==== Exercise data
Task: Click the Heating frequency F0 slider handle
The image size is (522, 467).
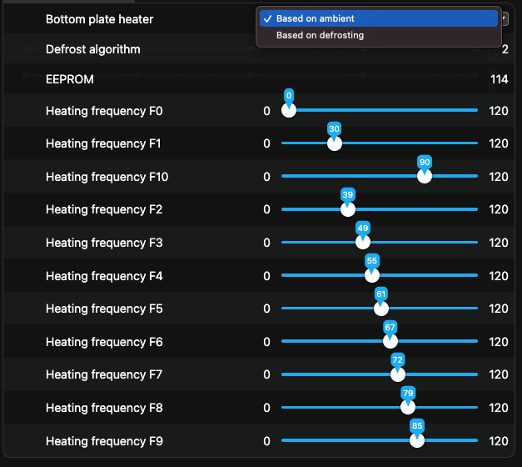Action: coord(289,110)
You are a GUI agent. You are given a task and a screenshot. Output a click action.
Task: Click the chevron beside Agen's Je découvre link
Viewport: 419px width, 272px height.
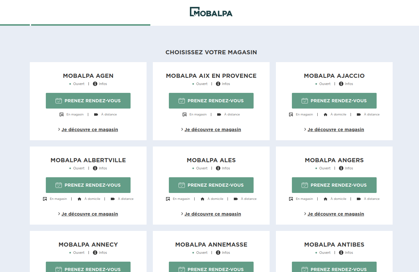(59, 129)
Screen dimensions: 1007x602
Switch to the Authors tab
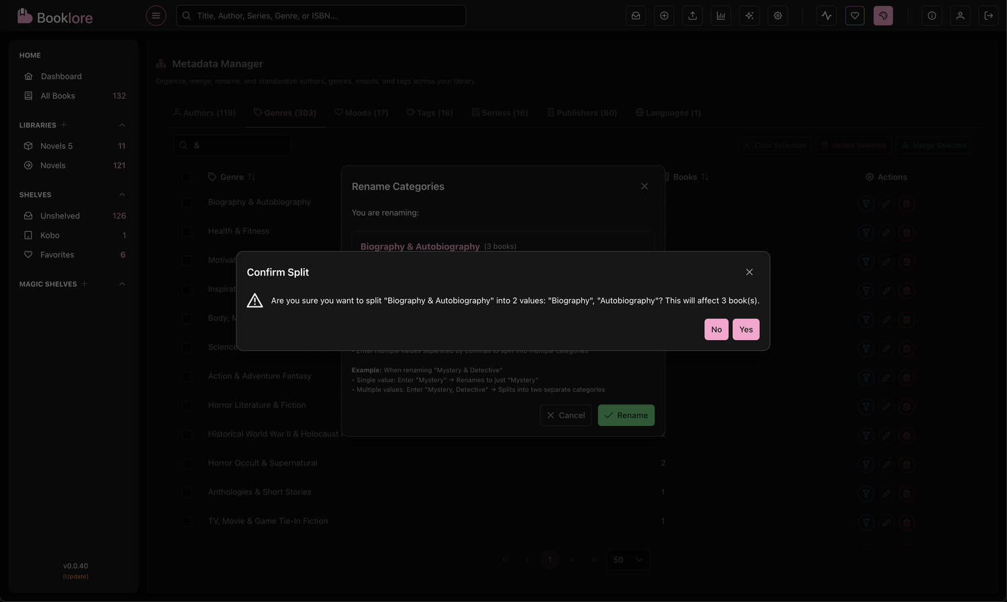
========
==== Exercise data
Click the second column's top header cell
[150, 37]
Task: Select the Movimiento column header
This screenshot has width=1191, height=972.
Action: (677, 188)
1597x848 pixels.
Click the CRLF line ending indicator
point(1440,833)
========
==== Exercise data
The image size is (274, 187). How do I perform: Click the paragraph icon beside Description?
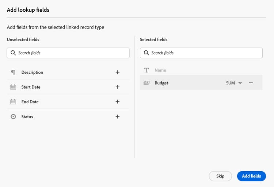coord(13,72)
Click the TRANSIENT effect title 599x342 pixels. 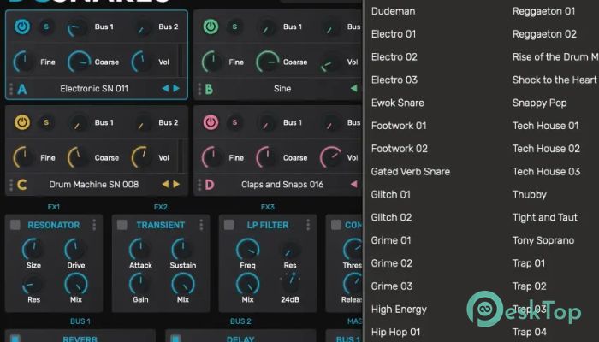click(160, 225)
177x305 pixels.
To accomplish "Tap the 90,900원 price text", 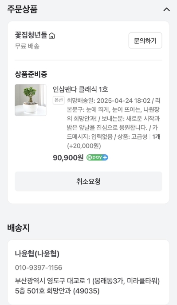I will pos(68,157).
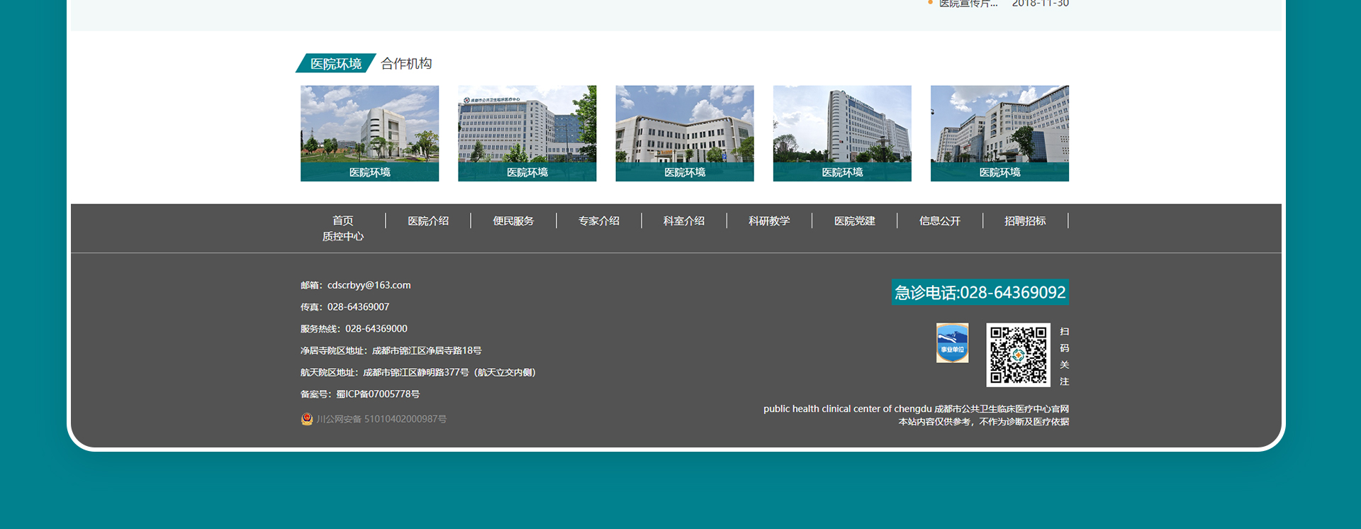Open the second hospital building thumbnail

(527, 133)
========
Copy out the listing lines starting at the one containing "1597x848 pixels." and ending at the one containing "point(1440,833)", reproducing each line unchanged.

1597x848 pixels.
Click the CRLF line ending indicator
point(1440,833)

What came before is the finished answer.